▶ _Rows from a dataset_

|---|

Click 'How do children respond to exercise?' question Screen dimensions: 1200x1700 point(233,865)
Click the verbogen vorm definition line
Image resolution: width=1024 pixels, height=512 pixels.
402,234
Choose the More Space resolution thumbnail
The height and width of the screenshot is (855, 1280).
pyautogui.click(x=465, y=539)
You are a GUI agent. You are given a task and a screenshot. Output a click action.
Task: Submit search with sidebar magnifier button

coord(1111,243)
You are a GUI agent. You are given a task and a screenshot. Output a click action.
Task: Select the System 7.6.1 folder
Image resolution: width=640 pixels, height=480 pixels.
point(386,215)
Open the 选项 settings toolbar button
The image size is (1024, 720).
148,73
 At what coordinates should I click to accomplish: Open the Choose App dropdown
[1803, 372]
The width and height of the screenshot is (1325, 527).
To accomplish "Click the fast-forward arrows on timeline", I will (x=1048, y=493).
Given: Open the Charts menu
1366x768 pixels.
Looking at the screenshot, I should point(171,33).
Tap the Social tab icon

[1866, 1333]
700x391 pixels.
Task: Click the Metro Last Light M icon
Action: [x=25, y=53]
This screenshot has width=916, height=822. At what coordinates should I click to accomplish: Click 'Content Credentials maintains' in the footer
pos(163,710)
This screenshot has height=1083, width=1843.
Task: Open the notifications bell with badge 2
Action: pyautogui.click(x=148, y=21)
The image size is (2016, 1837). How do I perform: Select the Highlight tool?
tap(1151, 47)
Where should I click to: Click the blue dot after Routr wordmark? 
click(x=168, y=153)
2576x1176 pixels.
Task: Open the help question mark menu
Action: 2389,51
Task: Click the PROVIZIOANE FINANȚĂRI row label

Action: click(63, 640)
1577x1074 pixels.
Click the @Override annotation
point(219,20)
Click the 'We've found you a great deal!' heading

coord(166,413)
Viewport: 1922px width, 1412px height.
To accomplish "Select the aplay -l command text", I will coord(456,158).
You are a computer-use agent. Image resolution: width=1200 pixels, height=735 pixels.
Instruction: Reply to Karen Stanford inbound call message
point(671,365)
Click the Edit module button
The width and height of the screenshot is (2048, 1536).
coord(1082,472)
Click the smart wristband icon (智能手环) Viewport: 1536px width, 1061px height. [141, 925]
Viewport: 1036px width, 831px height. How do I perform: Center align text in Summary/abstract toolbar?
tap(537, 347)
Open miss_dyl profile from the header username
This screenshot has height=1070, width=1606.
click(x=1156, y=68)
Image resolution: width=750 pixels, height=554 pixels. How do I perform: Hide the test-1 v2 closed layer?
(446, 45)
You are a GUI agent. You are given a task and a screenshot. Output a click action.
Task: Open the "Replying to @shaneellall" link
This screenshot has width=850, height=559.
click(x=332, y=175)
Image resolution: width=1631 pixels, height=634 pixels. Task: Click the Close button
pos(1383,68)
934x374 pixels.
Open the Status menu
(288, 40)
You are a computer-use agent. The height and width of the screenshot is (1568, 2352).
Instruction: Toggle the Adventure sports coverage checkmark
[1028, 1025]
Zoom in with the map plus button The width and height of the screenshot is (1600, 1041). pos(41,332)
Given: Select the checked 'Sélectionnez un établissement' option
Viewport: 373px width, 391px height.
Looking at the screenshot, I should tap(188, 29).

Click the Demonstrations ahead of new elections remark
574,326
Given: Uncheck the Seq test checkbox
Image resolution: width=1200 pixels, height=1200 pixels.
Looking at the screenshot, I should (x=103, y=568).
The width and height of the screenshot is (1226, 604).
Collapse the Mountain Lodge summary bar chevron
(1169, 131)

|---|

Reproduce the stretch of the listing from the line containing "1577x1074 pixels." through the line containing "I will coord(456,158).", character for character, with both of those lines included.

▶ _Exercise result_
1577x1074 pixels.
Click the @Override annotation
point(219,20)
Click the 'We've found you a great deal!' heading

coord(166,413)
Viewport: 1922px width, 1412px height.
To accomplish "Select the aplay -l command text", I will coord(456,158).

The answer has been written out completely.